A perda no mês reforça padrão anual de saídas em janeiro, associado a despesas como matrícula e material escolar, além de impostos de início de ano e férias.
Os dados foram divulgados pelo Banco Central e consolidados pela imprensa, conforme informação divulgada pelo g1.
Quanto saiu e como isso impactou o estoque
Segundo o Banco Central, as retiradas nas cadernetas de poupança superaram os depósitos em R$ 23,5 bilhões em janeiro.
Em valores absolutos, os depósitos somaram R$ 331,23 bilhões;as retiradas totalizaram R$ 354,74 bilhões, números que mostram o fluxo de saída no mês.
Com isso, o estoque total aplicado na poupança caiu de R$ 1,02 trilhão em dezembro para R$ 1 trilhão no fim de janeiro, refletindo a retirada líquida.
Por que a retirada é recorrente em janeiro
Especialistas consultados destacam que a evasão de valores da poupança em volumes elevados em janeiro de cada ano é um movimento recorrente.

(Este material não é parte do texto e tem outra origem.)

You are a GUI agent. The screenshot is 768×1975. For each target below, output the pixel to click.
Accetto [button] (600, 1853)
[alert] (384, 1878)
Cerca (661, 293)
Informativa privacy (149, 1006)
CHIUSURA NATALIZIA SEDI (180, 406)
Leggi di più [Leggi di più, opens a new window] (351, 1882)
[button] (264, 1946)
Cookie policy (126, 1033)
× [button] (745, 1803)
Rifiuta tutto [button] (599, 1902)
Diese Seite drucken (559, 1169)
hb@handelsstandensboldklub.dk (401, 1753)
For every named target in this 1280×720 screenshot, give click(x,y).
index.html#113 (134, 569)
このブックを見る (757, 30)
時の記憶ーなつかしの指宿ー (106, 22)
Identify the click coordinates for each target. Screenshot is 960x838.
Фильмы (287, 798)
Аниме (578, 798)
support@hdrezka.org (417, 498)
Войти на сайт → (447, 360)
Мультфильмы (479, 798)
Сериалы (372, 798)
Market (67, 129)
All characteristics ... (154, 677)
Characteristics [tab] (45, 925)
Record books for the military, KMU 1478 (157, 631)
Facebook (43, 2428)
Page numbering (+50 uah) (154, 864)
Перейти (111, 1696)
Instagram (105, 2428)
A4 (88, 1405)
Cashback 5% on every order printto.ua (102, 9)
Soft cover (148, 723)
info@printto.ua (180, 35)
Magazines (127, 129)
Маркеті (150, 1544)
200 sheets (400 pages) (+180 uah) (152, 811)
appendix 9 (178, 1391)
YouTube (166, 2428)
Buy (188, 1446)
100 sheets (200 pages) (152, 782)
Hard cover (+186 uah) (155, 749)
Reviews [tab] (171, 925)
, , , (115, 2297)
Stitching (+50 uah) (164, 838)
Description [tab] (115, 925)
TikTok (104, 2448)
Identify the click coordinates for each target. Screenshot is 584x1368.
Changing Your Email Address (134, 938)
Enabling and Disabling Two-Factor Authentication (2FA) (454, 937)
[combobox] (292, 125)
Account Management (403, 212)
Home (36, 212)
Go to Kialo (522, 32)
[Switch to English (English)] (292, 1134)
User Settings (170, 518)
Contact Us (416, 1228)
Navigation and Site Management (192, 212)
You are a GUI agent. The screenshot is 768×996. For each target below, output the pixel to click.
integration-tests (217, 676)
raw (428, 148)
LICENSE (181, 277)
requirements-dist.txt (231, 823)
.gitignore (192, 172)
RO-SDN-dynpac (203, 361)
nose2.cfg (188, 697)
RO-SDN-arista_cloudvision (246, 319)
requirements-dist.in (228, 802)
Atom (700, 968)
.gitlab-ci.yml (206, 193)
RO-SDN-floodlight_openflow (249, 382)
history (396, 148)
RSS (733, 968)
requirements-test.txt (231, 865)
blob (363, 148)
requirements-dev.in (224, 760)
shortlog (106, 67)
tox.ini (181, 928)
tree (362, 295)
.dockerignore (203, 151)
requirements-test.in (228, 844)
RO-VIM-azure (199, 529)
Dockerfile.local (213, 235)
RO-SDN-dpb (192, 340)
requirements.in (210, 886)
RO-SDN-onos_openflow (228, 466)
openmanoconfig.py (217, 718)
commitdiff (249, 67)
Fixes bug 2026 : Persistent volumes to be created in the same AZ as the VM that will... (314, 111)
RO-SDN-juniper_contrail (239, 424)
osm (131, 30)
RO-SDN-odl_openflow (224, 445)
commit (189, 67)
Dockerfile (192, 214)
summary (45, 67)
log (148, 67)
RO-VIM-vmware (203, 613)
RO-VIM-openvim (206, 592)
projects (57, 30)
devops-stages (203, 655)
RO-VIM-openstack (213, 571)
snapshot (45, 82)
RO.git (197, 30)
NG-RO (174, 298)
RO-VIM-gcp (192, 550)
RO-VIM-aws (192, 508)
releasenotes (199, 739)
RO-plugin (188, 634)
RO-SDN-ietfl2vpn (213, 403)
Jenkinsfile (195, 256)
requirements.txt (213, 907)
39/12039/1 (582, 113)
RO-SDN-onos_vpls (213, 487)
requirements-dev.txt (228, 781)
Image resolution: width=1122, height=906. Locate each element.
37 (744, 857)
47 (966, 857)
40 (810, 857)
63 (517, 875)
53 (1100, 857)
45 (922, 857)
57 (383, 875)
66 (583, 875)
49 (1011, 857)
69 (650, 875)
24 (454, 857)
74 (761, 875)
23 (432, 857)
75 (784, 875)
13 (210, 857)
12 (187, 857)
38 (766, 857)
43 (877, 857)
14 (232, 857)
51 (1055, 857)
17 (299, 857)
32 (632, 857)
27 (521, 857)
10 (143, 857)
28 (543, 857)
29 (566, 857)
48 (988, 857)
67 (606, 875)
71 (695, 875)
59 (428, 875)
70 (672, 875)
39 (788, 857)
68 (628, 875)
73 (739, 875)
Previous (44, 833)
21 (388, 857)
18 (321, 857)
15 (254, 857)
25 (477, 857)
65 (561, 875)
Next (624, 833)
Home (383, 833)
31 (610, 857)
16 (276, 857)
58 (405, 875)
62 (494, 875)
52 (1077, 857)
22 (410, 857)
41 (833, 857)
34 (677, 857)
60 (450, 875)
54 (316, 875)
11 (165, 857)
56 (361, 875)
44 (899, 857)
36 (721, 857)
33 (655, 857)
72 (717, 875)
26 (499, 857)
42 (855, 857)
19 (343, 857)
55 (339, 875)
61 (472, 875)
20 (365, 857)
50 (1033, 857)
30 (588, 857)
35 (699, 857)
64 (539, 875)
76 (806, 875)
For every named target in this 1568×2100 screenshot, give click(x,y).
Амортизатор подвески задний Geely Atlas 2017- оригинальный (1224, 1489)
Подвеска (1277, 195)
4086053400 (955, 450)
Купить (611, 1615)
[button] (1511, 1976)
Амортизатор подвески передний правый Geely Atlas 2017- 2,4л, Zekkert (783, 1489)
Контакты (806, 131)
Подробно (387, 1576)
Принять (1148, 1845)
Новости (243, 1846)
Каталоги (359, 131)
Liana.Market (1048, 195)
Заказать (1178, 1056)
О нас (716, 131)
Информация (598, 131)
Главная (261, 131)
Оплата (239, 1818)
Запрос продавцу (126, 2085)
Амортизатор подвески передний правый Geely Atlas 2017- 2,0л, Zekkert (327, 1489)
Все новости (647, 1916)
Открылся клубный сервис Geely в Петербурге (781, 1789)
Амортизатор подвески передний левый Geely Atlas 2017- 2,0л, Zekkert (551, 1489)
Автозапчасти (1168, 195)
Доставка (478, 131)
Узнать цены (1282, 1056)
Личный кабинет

O padrão se repete em 2023, 2024 e 2025, e coincide com gastos tradicionais de início de ano, como matrícula e material escolar, impostos como IPVA e IPTU em alguns municípios, compras de Natal parceladas e viagens de férias.
Baixa atratividade da poupança frente a outras aplicações
A poupança também sofre com baixa competitividade, quando comparada a investimentos em renda fixa, títulos públicos e aplicações atreladas ao CDI.
Com a taxa básica de juros em 15% ao ano, alternativas como títulos públicos e CDBs tendem a render mais, o que reduz a atratividade da poupança para muitos investidores.
Nas regras vigentes, quando a taxa Selic ultrapassa o patamar de 8,5% ao ano, o rendimento da poupança é de 0,5% ao mês, mais a variação da taxa referencial (TR, que é calculada pela média ponderada dos títulos públicos prefixados), o que limita o ganho real da aplicação.
Risco do endividamento e tendência futura
O Banco Central também destacou que a inadimplência bancária fechou o ano passado em nível recorde, e o endividamento das famílias segue elevado, elementos que influenciam decisões de saque e alocação de recursos.
Com juros em patamares altos e alternativas de investimento mais rentáveis, a tendência é que parte dos recursos da poupança migre para aplicações que oferecem retorno superior, salvo necessidade de liquidez imediata para despesas pessoais.
O movimento de janeiro evidencia tanto um fator sazonal, quanto um cenário de menor atratividade da caderneta de poupança frente ao contexto atual de juros e produtos financeiros.